= DOCUMENT EXTRACT =
Do you feel uncomfortable with the idea of becoming a “We” in your relationship? It’s definitely a big moment when we realize that we’re not purely making decisions based on our singular perspective. It can be the most exciting part of falling in love because you feel the drama and high stakes of entering something that is “bigger than yourself.” However, it’s also natural to experience everything from hesitation to panic when moving from “I” to “We.” Is it a sign that something is wrong? Let’s talk about it.
The Importance of “We” in Intimate Relationships
First, the fact that you’re transitioning into “We” instead of jumping into this mindset from the first moment is actually a very healthy, positive thing. The move to “We” should only come after you’ve spent time developing a genuine, trust-based bond. You may actually be trapped in codependency caused by an insecure attachment if you’re making decisions based on your partner instantly after starting a relationship.
When forming a secure and healthy relationship, a shift to the “We” mindset is crucial because it’s how we move from a one-person orientation to a two-person orientation. If we fail to make the transition, we risk being stuck in a state where partners may feel anything from ambivalent to resentful at any given time. How do you know that you’re forming a secure relationship?

= YOUR TASKS =
• a. Reproduce the passage on moving from "I" to "We," copying everything from "The Importance of" down to "a secure relationship?".
• b. Answer these questions from the passage on moving from "I" to "We":
(i) What range of feelings does it call natural when moving from "I" to "We"?
(ii) What may you be trapped in if you make decisions based on your partner instantly after starting a relationship?
(iii) According to the passage, the shift to the "We" mindset is how we move from what to what?
• c. Pick up the passage on moving from "I" to "We" after its final question and continue writing it.

= DATA SHOWN =
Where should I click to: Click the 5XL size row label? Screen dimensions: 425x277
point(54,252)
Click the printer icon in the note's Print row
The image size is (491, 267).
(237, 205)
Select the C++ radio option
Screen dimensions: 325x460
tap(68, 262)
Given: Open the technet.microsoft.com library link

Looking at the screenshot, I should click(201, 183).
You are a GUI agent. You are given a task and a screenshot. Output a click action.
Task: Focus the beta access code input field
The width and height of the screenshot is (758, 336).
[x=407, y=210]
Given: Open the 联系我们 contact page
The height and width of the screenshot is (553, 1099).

---

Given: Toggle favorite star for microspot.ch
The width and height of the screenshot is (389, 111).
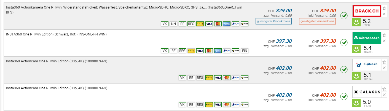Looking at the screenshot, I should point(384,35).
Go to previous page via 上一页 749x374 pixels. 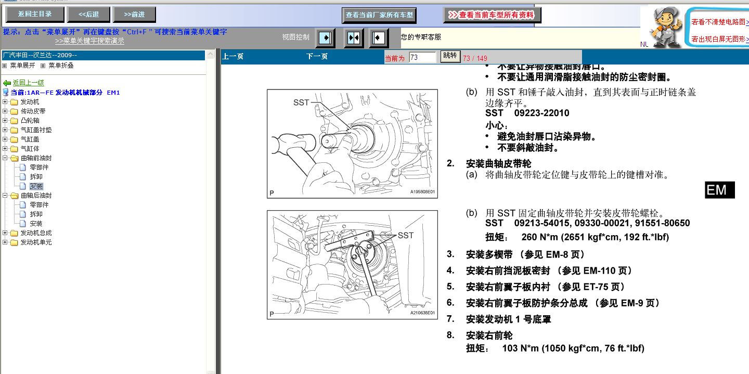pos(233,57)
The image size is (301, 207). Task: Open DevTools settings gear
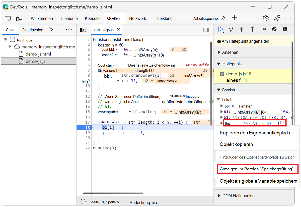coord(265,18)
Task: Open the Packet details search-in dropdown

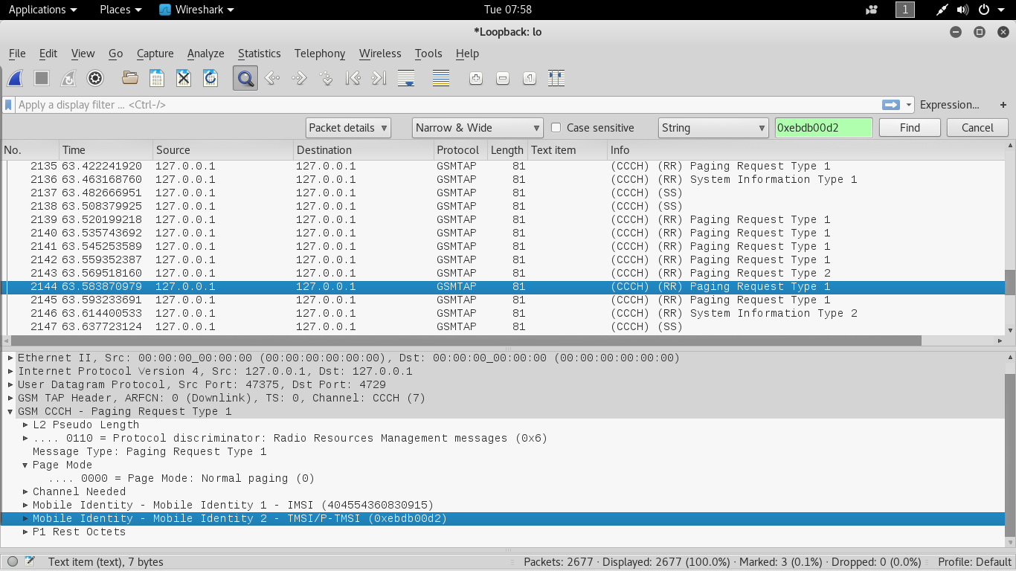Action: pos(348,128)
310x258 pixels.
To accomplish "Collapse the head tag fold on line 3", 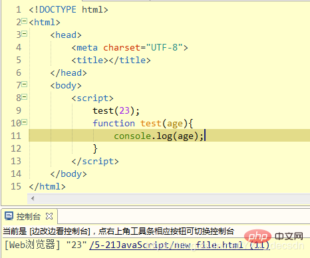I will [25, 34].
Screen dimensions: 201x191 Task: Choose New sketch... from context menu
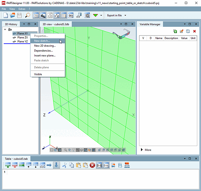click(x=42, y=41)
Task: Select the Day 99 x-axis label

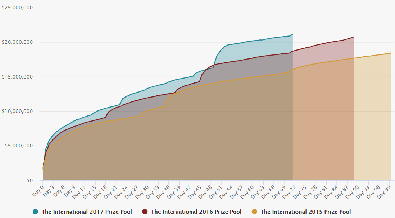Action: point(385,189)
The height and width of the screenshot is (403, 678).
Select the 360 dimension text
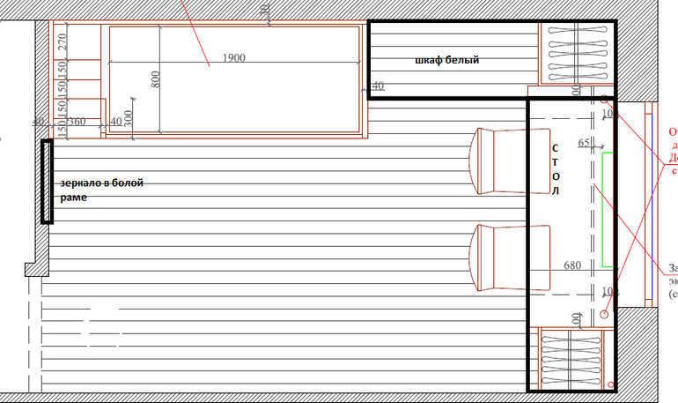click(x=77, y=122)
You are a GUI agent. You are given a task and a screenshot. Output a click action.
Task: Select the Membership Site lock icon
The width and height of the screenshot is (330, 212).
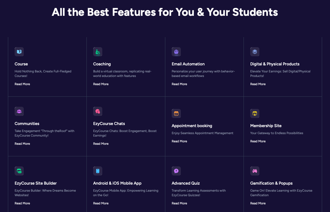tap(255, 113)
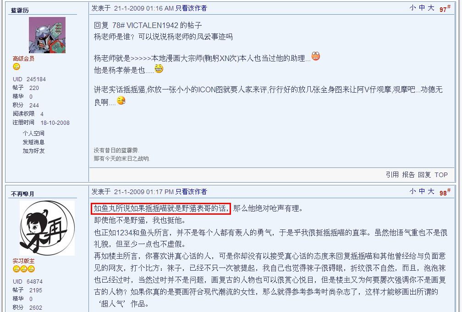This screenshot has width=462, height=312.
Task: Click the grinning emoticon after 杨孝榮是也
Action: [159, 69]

= TASK ANSWERS =
• a.
The Importance of “We” in Intimate Relationships
First, the fact that you’re transitioning into “We” instead of jumping into this mindset from the first moment is actually a very healthy, positive thing. The move to “We” should only come after you’ve spent time developing a genuine, trust-based bond. You may actually be trapped in codependency caused by an insecure attachment if you’re making decisions based on your partner instantly after starting a relationship.
When forming a secure and healthy relationship, a shift to the “We” mindset is crucial because it’s how we move from a one-person orientation to a two-person orientation. If we fail to make the transition, we risk being stuck in a state where partners may feel anything from ambivalent to resentful at any given time. How do you know that you’re forming a secure relationship?

• b.
(i) Everything from hesitation to panic.
(ii) Codependency caused by an insecure attachment.
(iii) From a one-person orientation to a two-person orientation.

• c.
A two-person orientation is characterized by a mindset of thinking about what’s best for the relationship. It replaces the knee-jerk reaction of asking what’s best for “me” when making decisions. You’re taking your partner’s needs, the future of your relationship, and the sacredness of your relationship into account when making decisions. For people stuck in a one-person orientation, there is no pivot from the idea that their individual needs must be prioritized at every step. While it’s certainly perfectly healthy to continue to focus on your own needs instead of only seeing yourself as part of a whole, a person in a healthy relationship won’t feel compelled to fulfill their individual needs at the expense of a relationship. In fact, a strong desire to do this could indicate that the relationship is no longer fulfilling. Check out my Break-up Guide if this sounds familiar!
What the “We” Mindset Isn’t
Moving into the “We” mindset of two-person orientation is an important and exciting part of an intimate relationship. It is not a self-sacrificial, martyr-like step that should leave you feeling punished or hampered. In contrast, it is actually a satisfying and exciting experience that makes us feel bonded and connected. Yes, the shift to “We” does sometimes require the mature sacrifices that come with all serious relationships. If “We” sounds scary to you even though you’re madly in love with the person, I highly recommend therapy to help you figure out why giving up full independence is so difficult.